PsPrint's upload is where things go sideways. Their system rejected files that other printers accepted without issue. I had to flatten layers, convert text to outlines, and resize images to make it work. Once I knew the quirks, it was manageable, but that first order took three attempts. Their proofing process is fine once you're past the upload.

If you're not a design pro: 48 Hour Print is the most forgiving. If you know what you're doing, Next Day Flyers or even PsPrint work fine.

Customer service: The real test

You don't notice customer service until something goes wrong. Then it's all you notice.

I had one order with 48 Hour Print where the shipping was delayed by 2 days due to a carrier issue—not their fault, but I needed the materials for a trade show. Their customer service called me before I called them, explained the situation, and offered to rush a replacement at no cost. I didn't take it because the original arrived in time, but I appreciated the proactive communication.

Next Day Flyers resolved a quality issue quickly—printed too dark on one side—and reprinted without argument. The reprint took 3 days, which was reasonable.

PsPrint had a different experience. I needed help with a file issue, and the rep was technically knowledgeable but had a bit of a 'you should know this' tone. It wasn't rude exactly, but it didn't leave me feeling great. Their reprint policy is clear, at least.

Service quality ranking: 48 Hour Print and Next Day Flyers are close. 48 Hour Print edges ahead for being proactive. PsPrint is adequate but less warm.

Hidden costs nobody warns you about

Here are the things I learned the hard way:

  • Minimum quantities: 48 Hour Print's minimum for business cards is 25. Next Day Flyers is 50. PsPrint is 50 on most products. If you need a small batch, 48 Hour Print is the better choice.
  • Custom sizes: Stick to standard sizes unless you want to pay a premium. All three charge more for non-standard dimensions, but Next Day Flyers' markup was the steepest in my experience.
  • Re-order consistency: This is big if you order the same materials regularly. 48 Hour Print has been consistent—same colors, same quality—across orders months apart. I can't say the same for PsPrint, where one batch of brochures came back noticeably different from the previous order.

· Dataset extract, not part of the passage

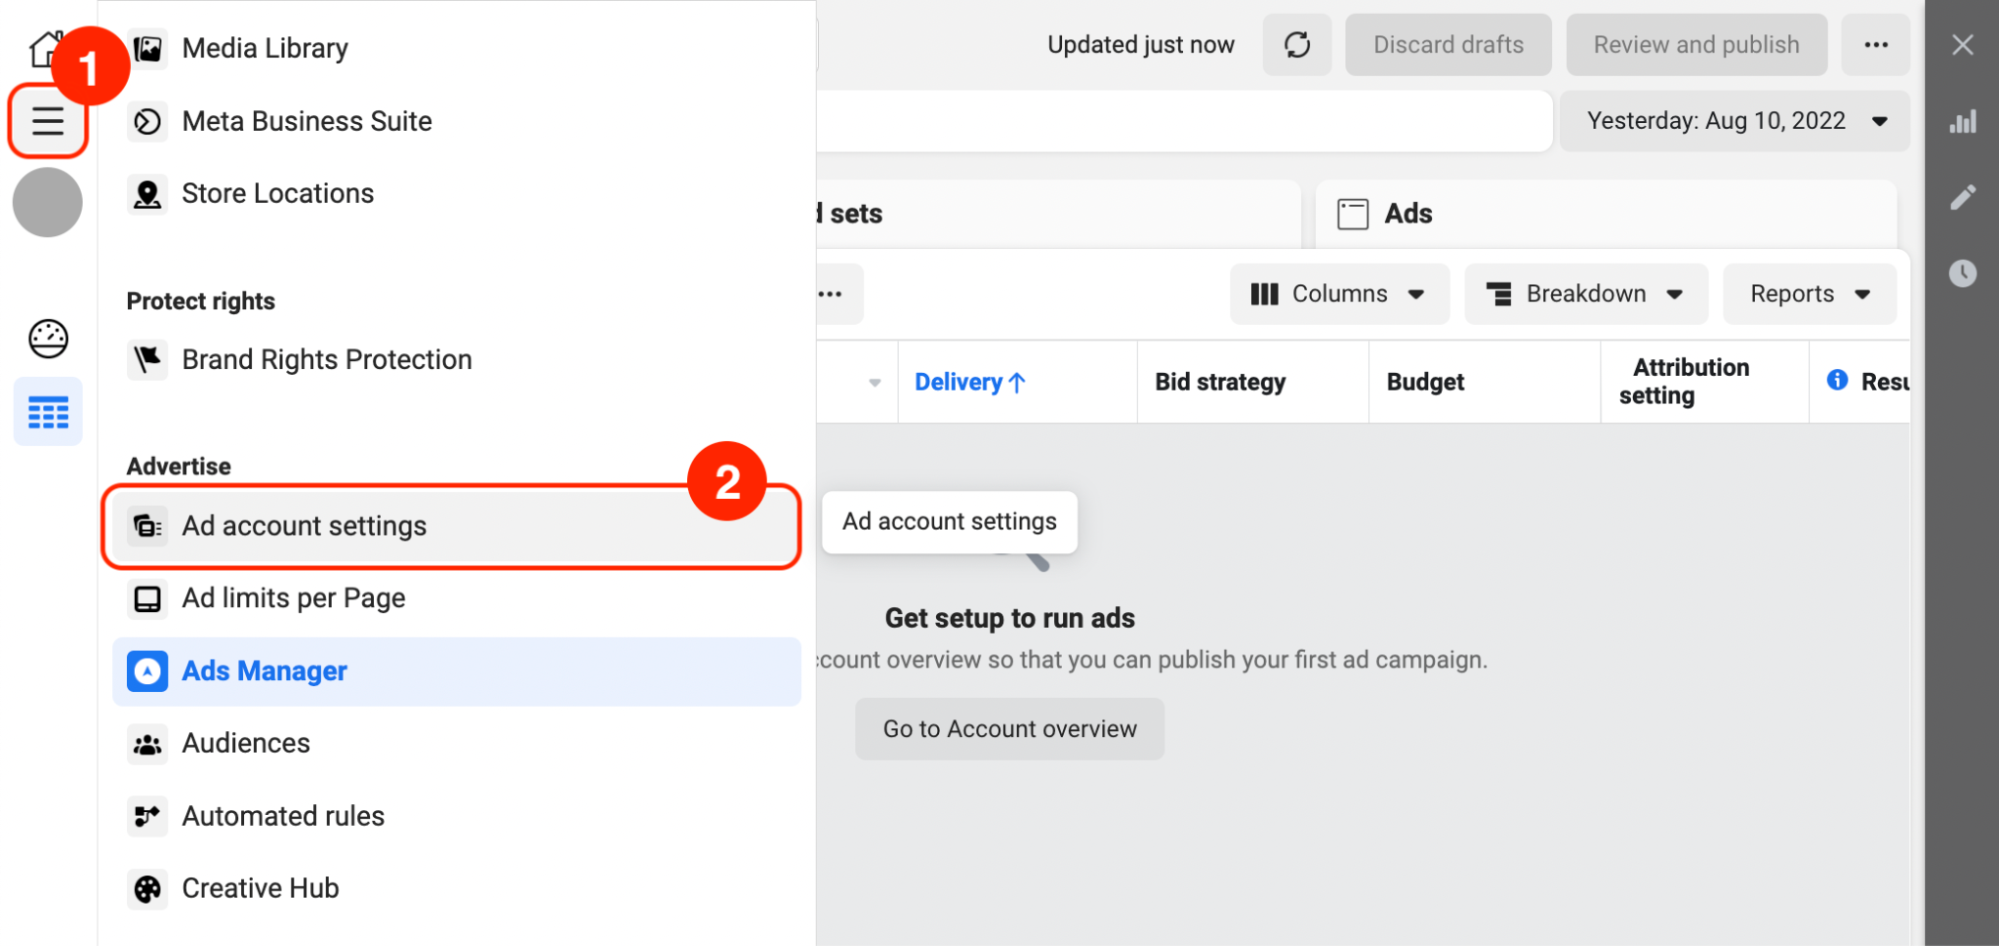Select Meta Business Suite from the menu
This screenshot has height=946, width=1999.
pyautogui.click(x=306, y=121)
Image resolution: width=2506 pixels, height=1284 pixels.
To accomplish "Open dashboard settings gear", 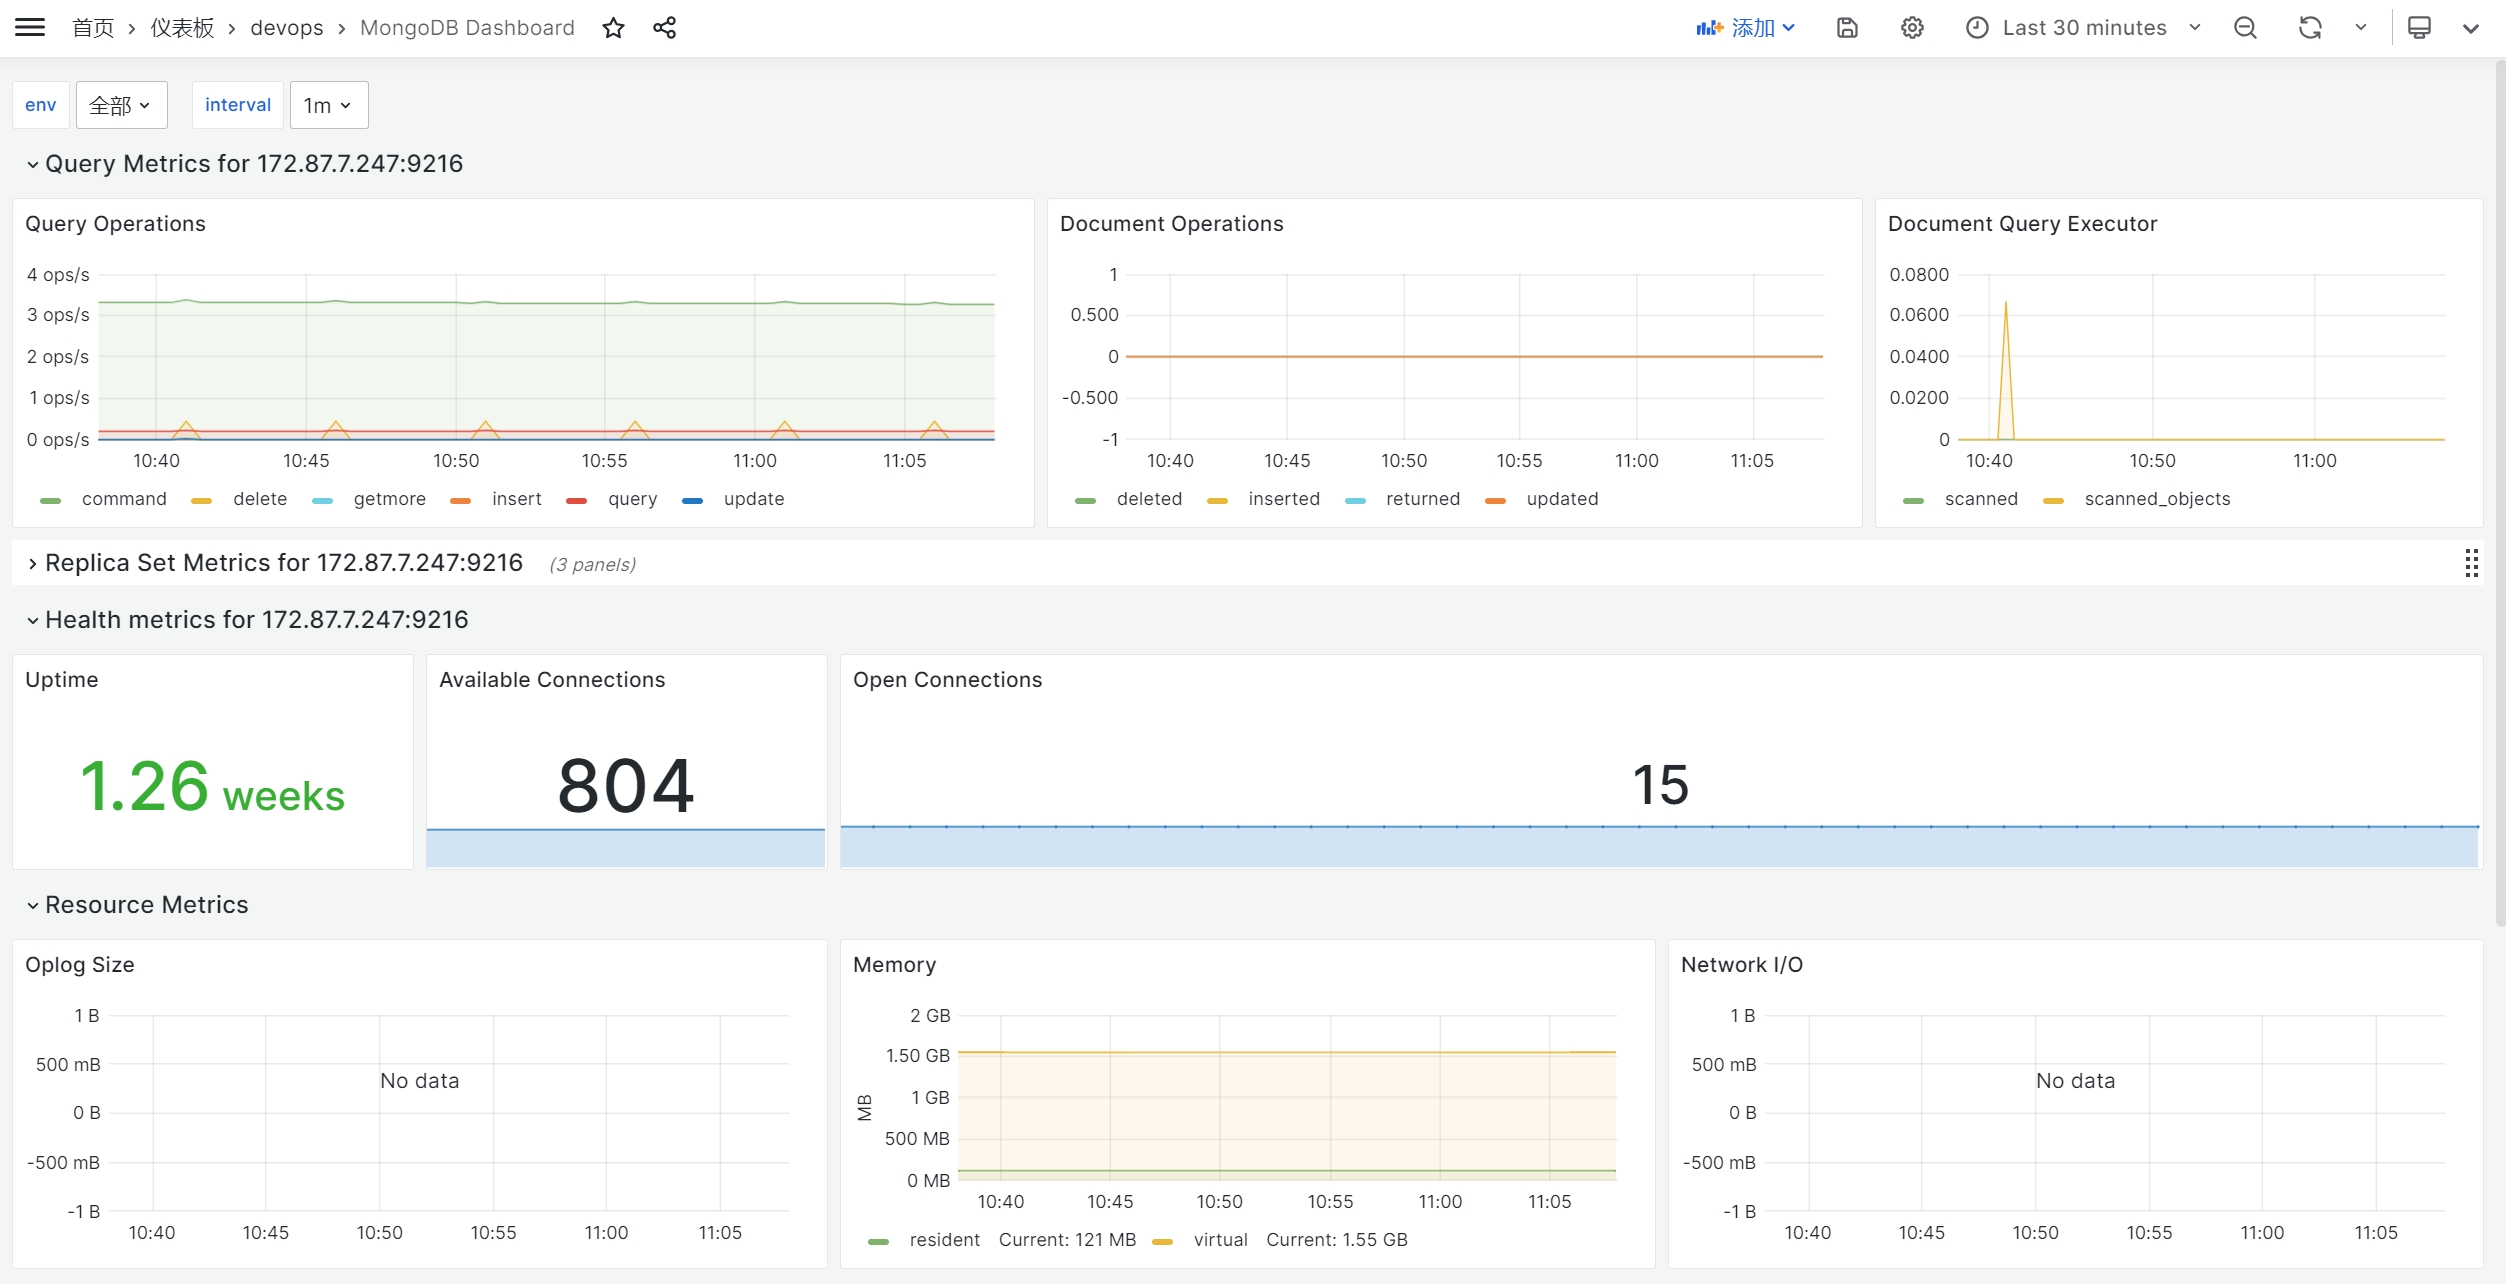I will (1912, 27).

A quick note on industry standards here: Per USPS (usps.com/stamps), standard business card size is 3.5" x 2". Sticking to that can save you money because the printers have optimized templates for it.

How to decide which one to use

Alright, here's my practical framework for choosing:

Use 48 Hour Print when:

  • You can plan 5-7 business days ahead
  • You're ordering standard products (business cards, brochures, flyers)
  • Consistency across re-orders matters
  • You value a smooth upload and proofing process
  • Total cost is a primary concern

Use Next Day Flyers when:

  • Speed is the #1 priority
  • You need something in 2-3 business days
  • You're comfortable preparing your own files
  • The budget allows for a speed premium

Use PsPrint when:

  • You need a specific product that the other two don't do as well
  • You're experienced with print file preparation
  • You don't mind paying for setup fees if the base price looks good
  • You need a backup option when the others are slow

The bottom line

I don't think there's one 'best' online printer. 48 Hour Print handles about 60% of my orders because it's the most balanced—good pricing, solid quality, and a reliable process. Next Day Flyers gets the urgent jobs where speed justifies the cost. PsPrint fills in the gaps for specific products, though I use it less now than I did two years ago.

If you're just starting to manage print orders, I'd suggest trying 48 Hour Print first. Their process has fewer gotchas, and once you're comfortable with how it works, you can venture out to test the others. And honestly, the best way to know what works for you is to place a small order with each one. I know that sounds like extra work, but it's cheaper than learning the hard way on a big order.

One last thing: always, always check the proof. Every printer I've used has had an order where the proof caught something I missed. That's not a flaw in the printer—it's a feature of the process.